At the time of publication, data retrieved by Finbold from CoinMarketCap and CoinGlass show impressive surges in both volume indexes in the last 24 hours, with an increase of 106% on the spot exchange volume from the first source and over 110% in the derivatives operations volume for SOL.
Notably, Solana registered a 24-hour volume of $3.78 billion, which corresponds to 21% of its native token’s market capitalization of $17.75 billion, as SOL is trading at $42.9 by press time.
Despite this high volume of SOL changing hands in the spot market, the cryptocurrency is now seeing a massive spike in demand for derivative contracts, which gets more meaningful as both Bitcoin’s (BTC) and Ethereum’s (ETH) derivatives volumes have increased in a slower pace in the same period.
Solana derivatives with increased trading demand
While Solana gets a 110% volume increase in its derivatives contracts, the two leading projects by market cap have also seen surges of 76% and 67%, respectively, in the crypto derivatives trend index by CoinGlass.
Therefore, it means that crypto traders are mostly migrating their derivatives operations towards Solana’s native token instead of other competitors.
At the time of publication, SOL derivatives registered a total flow of $11.42 billion, which is three times as high as the already highlighted spot exchange volume.
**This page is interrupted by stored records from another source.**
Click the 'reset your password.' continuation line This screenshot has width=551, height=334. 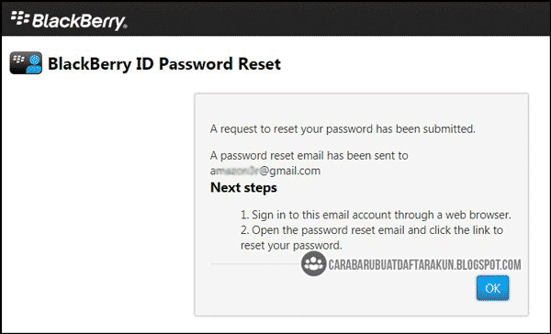291,246
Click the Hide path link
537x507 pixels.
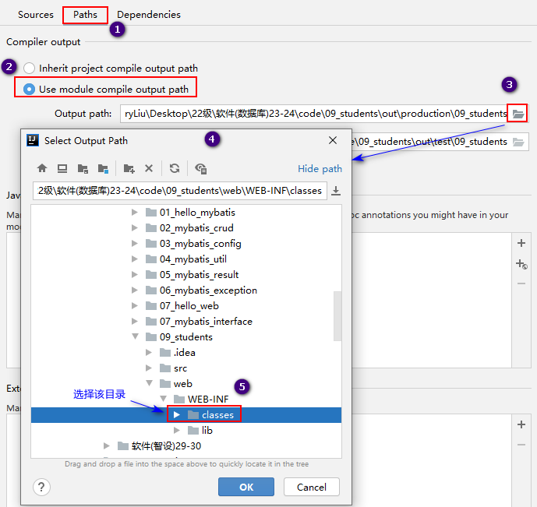[320, 169]
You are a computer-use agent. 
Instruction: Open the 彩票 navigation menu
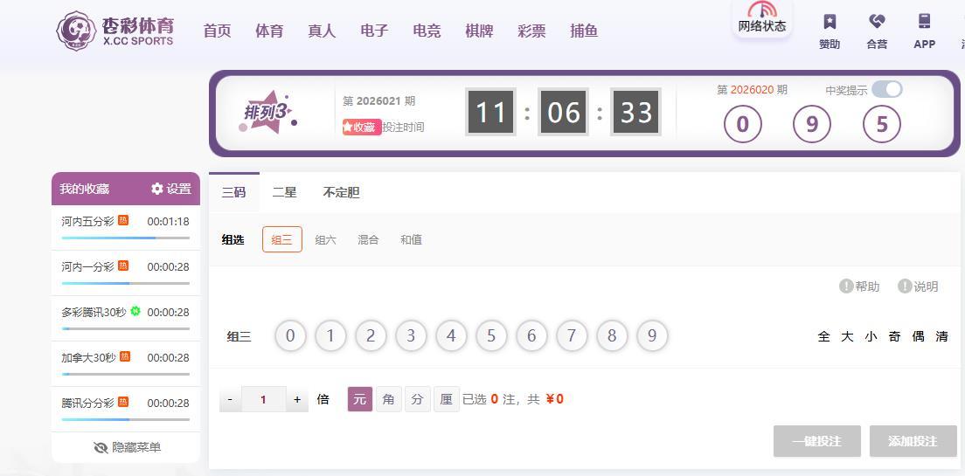coord(531,31)
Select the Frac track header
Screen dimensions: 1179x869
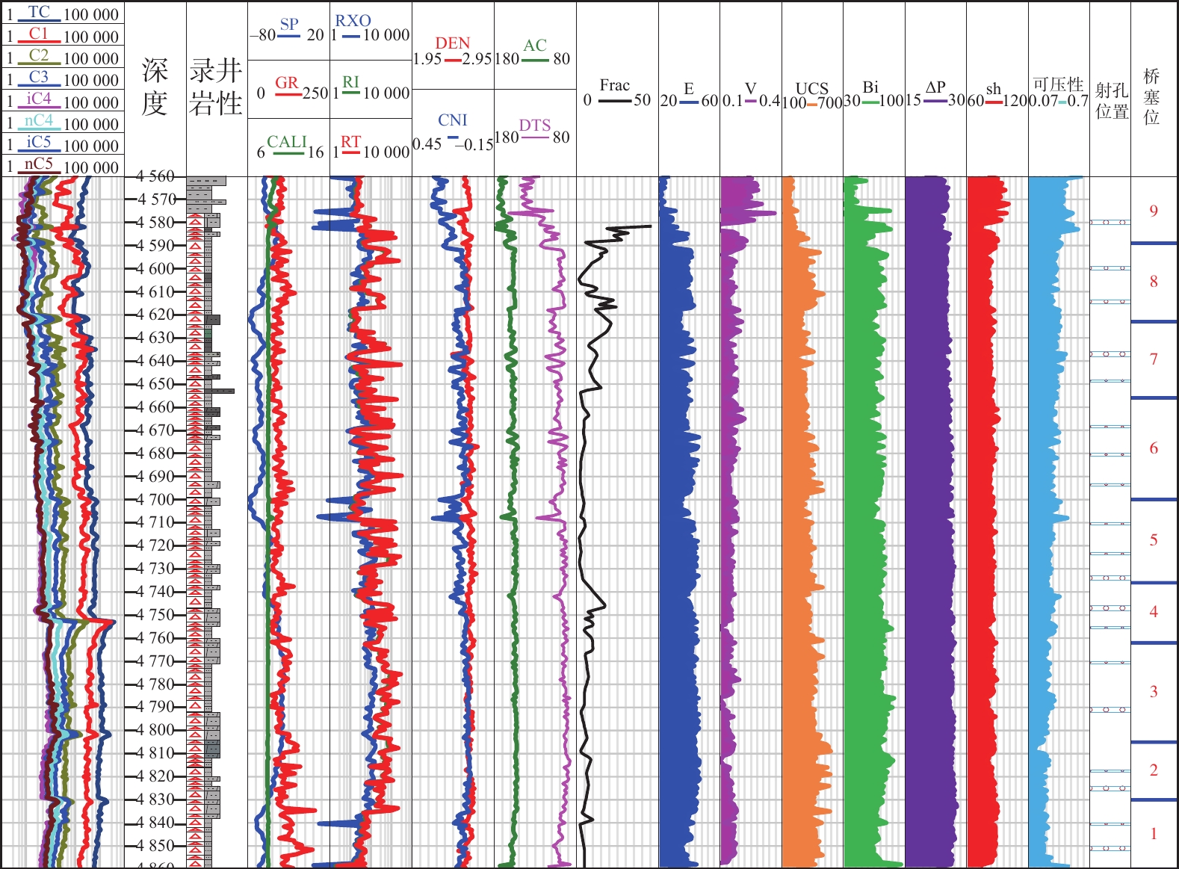[615, 87]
This amount also corresponds to half of the ETH’s 24-hour derivatives volume.
Interestingly, as the derivatives volume increases, Solana investors could possibly expect another price surge for the token, as both metrics seem fairly correlated according to a chart also retrieved from CoinGlass.
Nevertheless, historical correlation does not necessarily mean that the price will continue to follow this metric. Derivatives data also suggests that there are more traders opening short positions than long positions right now.